Knowledge Type: DrugAlert

HPS Pharmacies wishes to advise that Sanofi-Aventis is discontinuing Vivaxim^® as follows:

Vivaxim^® Injection Syringe
Hepatitis a virus antigen + Salmonella typhi Vi polysaccharide
ARTG 82745

This product will no longer be supplied in Australia once the current stocks have been depleted. The last batches manufactured have an expiry date of 30 November 2024.

Single antigen vaccines that may be considered as alternatives include:

• Avaxim^® (inactivated hepatitis A vaccine);
• Havrix^® 1440 (inactivated hepatitis A vaccine);
• Havrix^® Junior (inactivated hepatitis A vaccine);
• Vaqta^® (inactivated hepatitis A vaccine);
• Typhim Vi^® (salmonella typhi vi polysaccharide vaccine); and
• Vivotif^® Oral (oral typhoid vaccine).

Individual product information documents should be consulted for information on indications and administration instructions.

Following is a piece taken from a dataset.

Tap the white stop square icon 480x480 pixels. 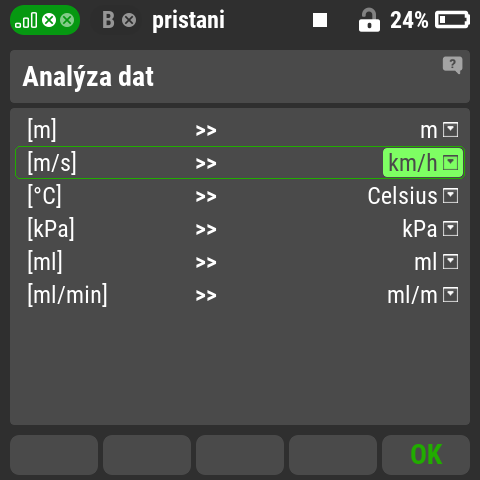tap(320, 20)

Sanofi-Aventis also anticipates that Avaxim^® may experience a supply shortage during April and May 2024.

Retain this notice in a prominent position, including in other related business units for at least one month. Report any problems identified with medicines, vaccines or medical devices to the TGA.

Should you require further information regarding this matter, please contact Sanofi-Aventis on 1800 829 468 or your pharmacist at HPS Pharmacies.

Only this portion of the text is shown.